Per favorire il negoziato di Doha, gli Stati Uniti avrebbero anche aiutato militarmente i Talebani: il Washington Post racconta infatti che hanno fornito assistenza aerea, attraverso droni, nella valle del Kunar, dove il gruppo jihadista afghano combatte contro i baghdadisti che hanno creato una filiale locale dello Stato islamico. È una scelta pragmatica, legata a una valutazione sul nemico: i Talebani non sono alleati americani certamente, ma interlocutori con cui si sta costruendo un accordo anche finalizzato a far sì che alcuni tratti del Paese non scivolino in mano alle forze dell’Is – che nel realismo necessario in certe situazioni sono il nemico peggiore possibile.

La vicenda della copertura aerea, sebbene apportata senza coordinamento (per scelta unilaterale americana e sulla base di informazioni raccolte dall’intelligence che osserva il territorio), è ovviamente controversa.
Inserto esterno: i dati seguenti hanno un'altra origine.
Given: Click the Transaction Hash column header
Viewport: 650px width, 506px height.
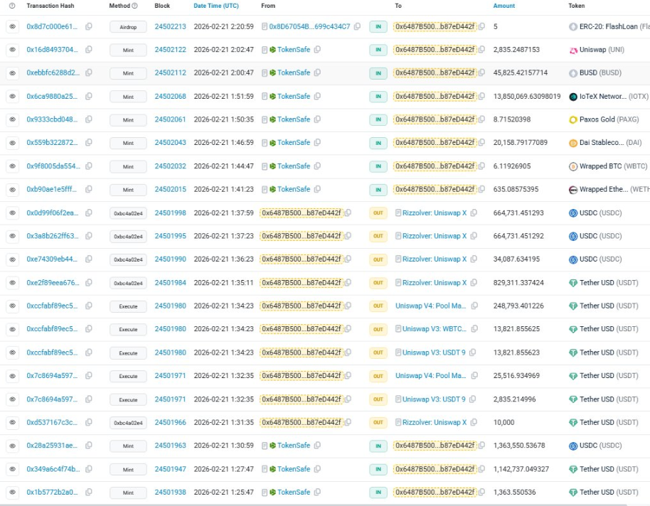Looking at the screenshot, I should [x=50, y=6].
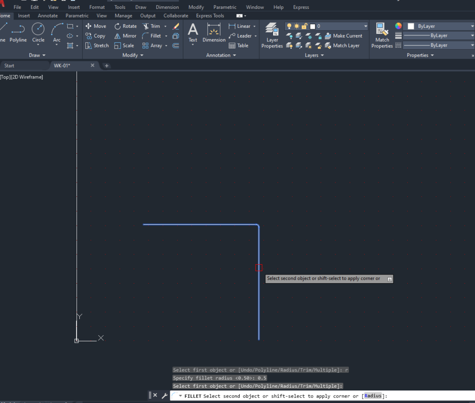Select the Stretch tool
Screen dimensions: 475x403
coord(97,46)
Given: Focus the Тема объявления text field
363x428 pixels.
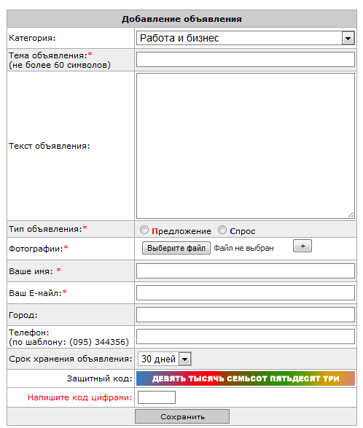Looking at the screenshot, I should tap(246, 60).
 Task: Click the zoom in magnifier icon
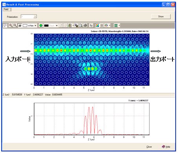point(11,26)
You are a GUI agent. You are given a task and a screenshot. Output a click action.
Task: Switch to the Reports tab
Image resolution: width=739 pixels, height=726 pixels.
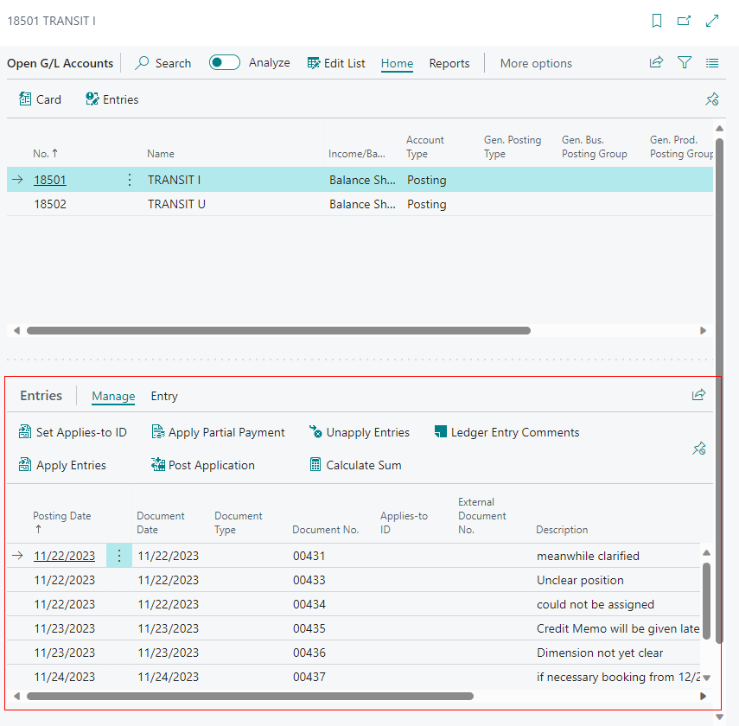[449, 63]
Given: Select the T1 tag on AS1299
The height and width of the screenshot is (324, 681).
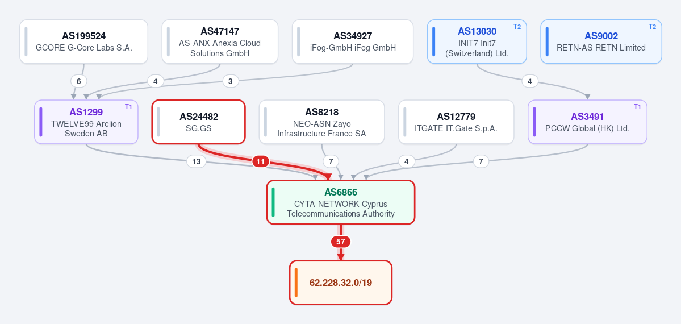Looking at the screenshot, I should [128, 107].
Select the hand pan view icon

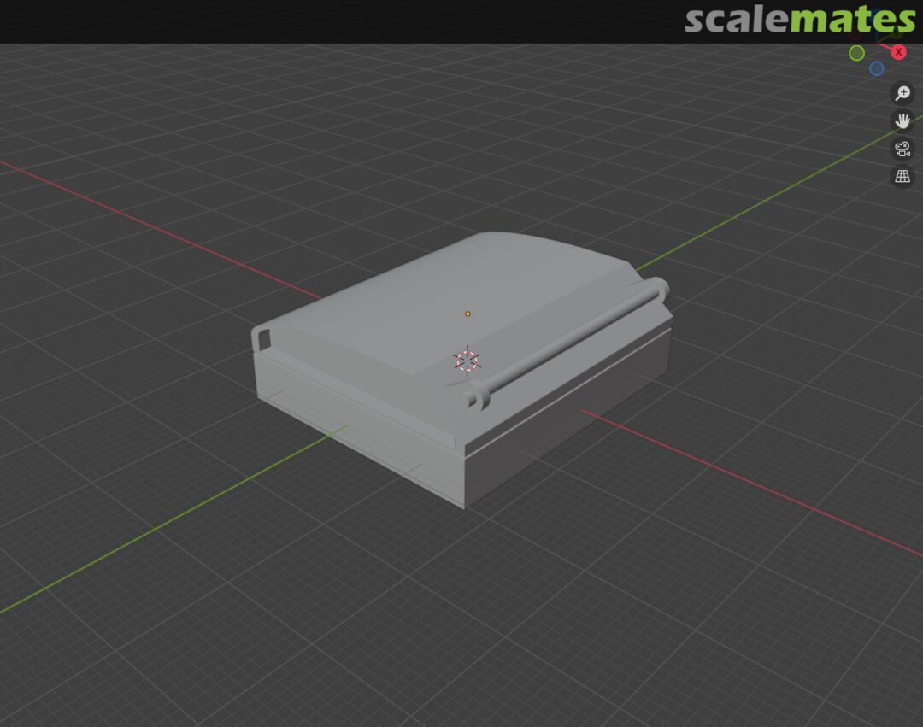902,120
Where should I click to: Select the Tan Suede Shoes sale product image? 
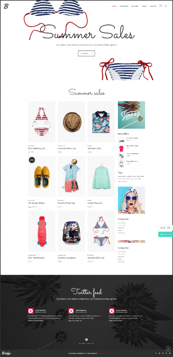click(42, 176)
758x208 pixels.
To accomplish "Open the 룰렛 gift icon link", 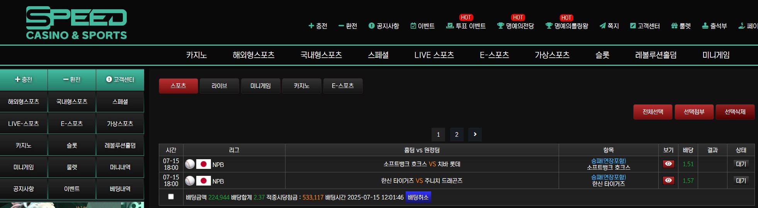I will [681, 26].
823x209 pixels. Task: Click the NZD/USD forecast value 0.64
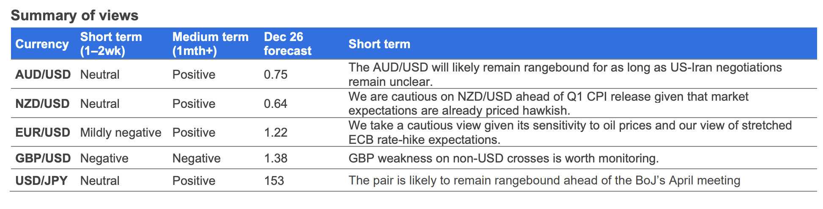(275, 104)
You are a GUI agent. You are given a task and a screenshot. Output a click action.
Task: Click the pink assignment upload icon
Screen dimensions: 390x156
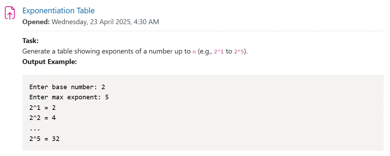10,13
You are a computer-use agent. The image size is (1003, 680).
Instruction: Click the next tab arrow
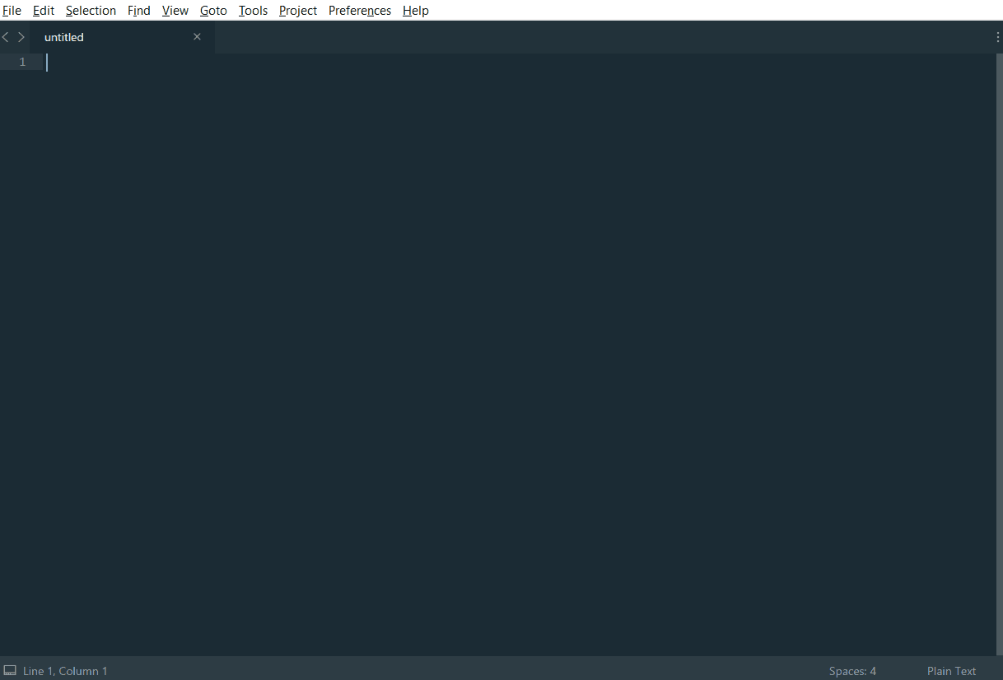(x=21, y=37)
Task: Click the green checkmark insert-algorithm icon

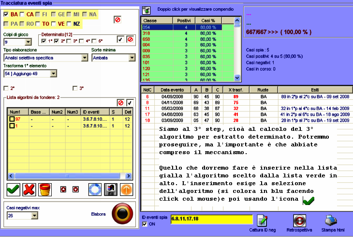Action: tap(13, 188)
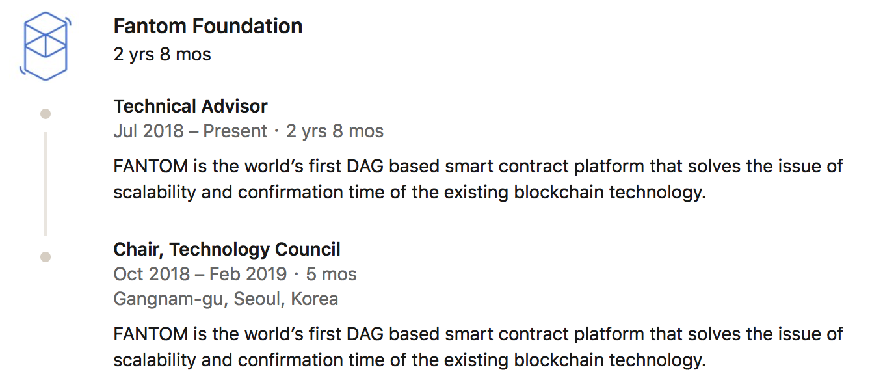Click the Gangnam-gu, Seoul, Korea location

click(x=226, y=299)
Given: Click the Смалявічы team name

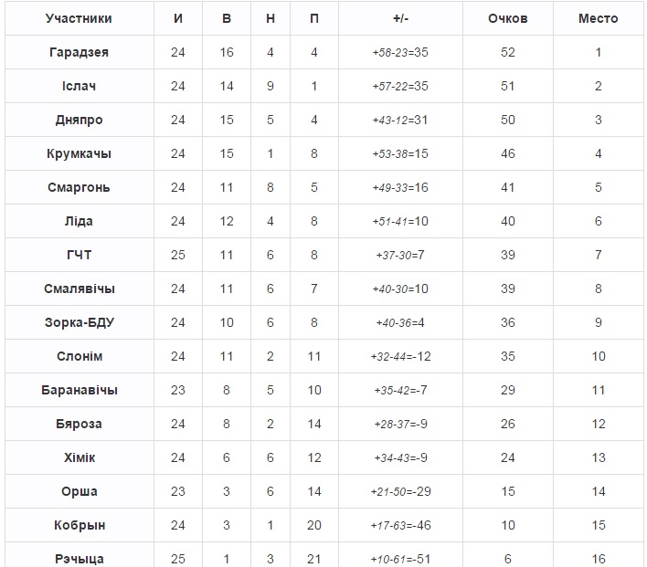Looking at the screenshot, I should 79,289.
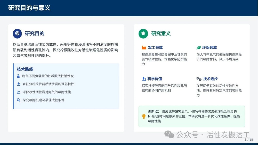
Task: Click the microscope icon beside 科学价值
Action: [144, 79]
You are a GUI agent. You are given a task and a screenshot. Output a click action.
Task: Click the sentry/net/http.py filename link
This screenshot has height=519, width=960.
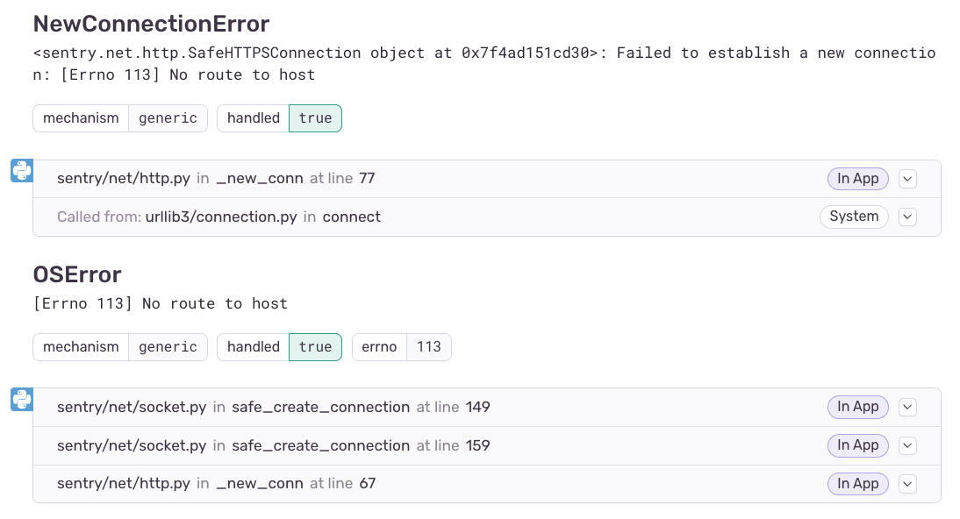tap(124, 178)
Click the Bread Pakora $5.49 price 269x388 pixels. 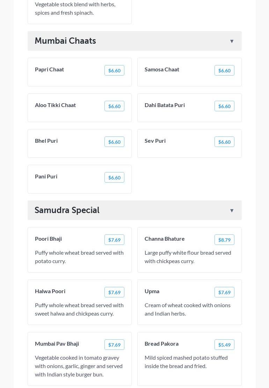click(224, 345)
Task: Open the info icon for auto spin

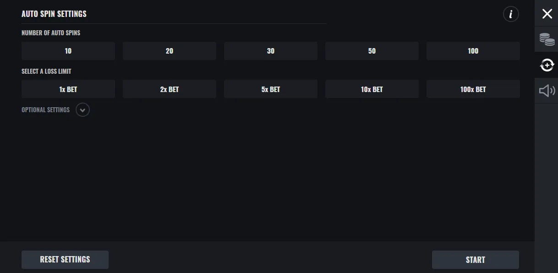Action: [x=511, y=14]
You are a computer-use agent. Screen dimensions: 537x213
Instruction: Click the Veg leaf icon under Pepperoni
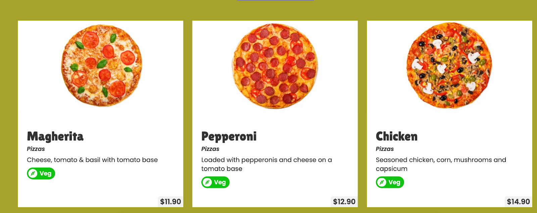207,182
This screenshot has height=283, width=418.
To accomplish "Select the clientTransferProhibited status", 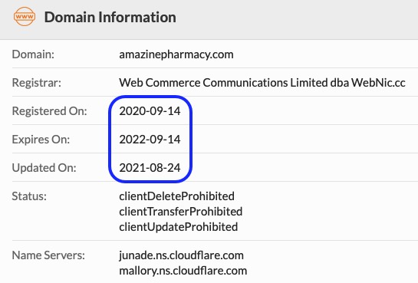I will point(181,212).
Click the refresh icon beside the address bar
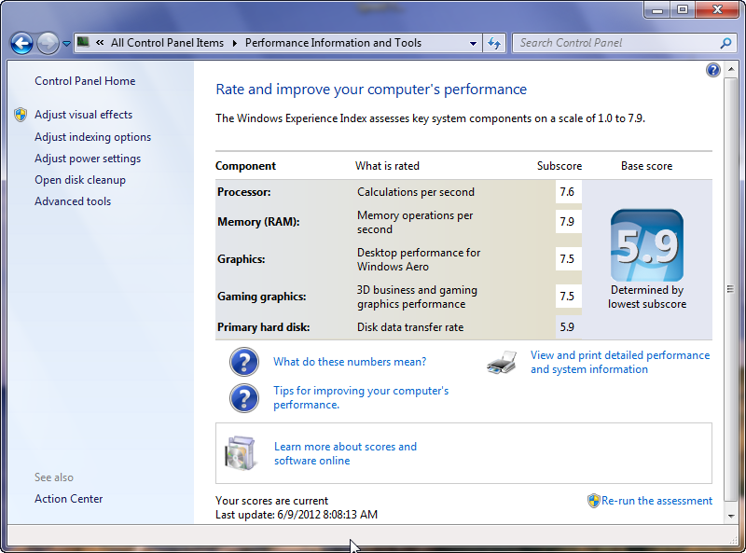This screenshot has height=553, width=746. point(494,43)
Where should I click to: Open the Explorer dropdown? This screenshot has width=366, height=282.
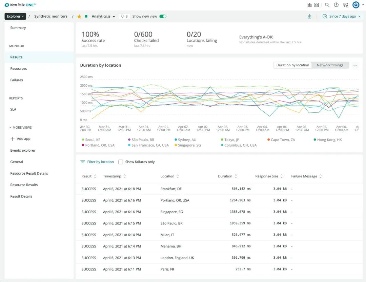pyautogui.click(x=15, y=16)
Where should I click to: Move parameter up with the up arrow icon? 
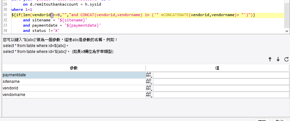(x=270, y=59)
Comanda l’ordine delle cose, e in questo momento per l’amministrazione Trump è importante uscire dall’Afghanistan – il valore elettorale sta nel porre fine al conflitto che fa da paradigma a quelle che il presidente chiama “endless war”. Per farlo usa tutti i mezzi a disposizione: è il potere di una super-potenza proiettata a raggiungere interessi superiori. E non è certo l’unica occasione in cui si verificano attività del genere. I puristi (o per meglio dire i contro-realisti) hanno dubbi: i baghdadisti sono una fazione esigua, raccolta (in forma semiclandestina) in aree ridotte; i Talebani sono migliaia e controllano parti importanti del Paese.

L’esperienza insegna. Quando negli anni d’oro del Califfato (2014, 2015, 2016) gli americani si affiancarono alle milizie sciite filo-iraniane ottennero successi momentanei sul campo contro l’Is. A distanza di anni, quelle milizie sono diventante una minaccia velenosa – da Baghdad a Fallujah fino a Bassora – per gli Stati Uniti e per i loro interessi. Le milizie si sono rafforzate col successo contro il Califfo e ora attaccano apertamente con operazioni a bassa intensità l’ambasciata statunitense nella capitale e i cittadini con passaporto Usa che si muovono nel Paese. D’altronde erano le stesse unità paramilitari responsabili delle stragi dei soldati Usa e alleati durante la Guerra d’Iraq.

Anche i Talebani non sono certo il massimo dell’affidabilità: non hanno mai ufficialmente mollato il sostegno ad al Qaeda (a cui hanno dato protezione per il 9/11) e soprattutto non hanno mai fermato gli attacchi contro i civili e contro le forze locali. Il Pentagono, su questo, al di là delle direttive della Casa Bianca, ha mani più libere: quando i ribelli afghani superano il limite, quei droni che li hanno aiutati rivolgono gli Hellfire contro di loro. Il principale inviato americano per l’Afghanistan, Zalmay Khalilzad, ha detto all’inizio di questa settimana che i combattimenti stanno minacciando il processo negoziale. Ieri, l’Ong Amnesty International ha detto che almeno 50 persone sono state uccise in attacchi negli ultimi dieci giorni. Gli americani hanno più volte bombardato postazioni talebane.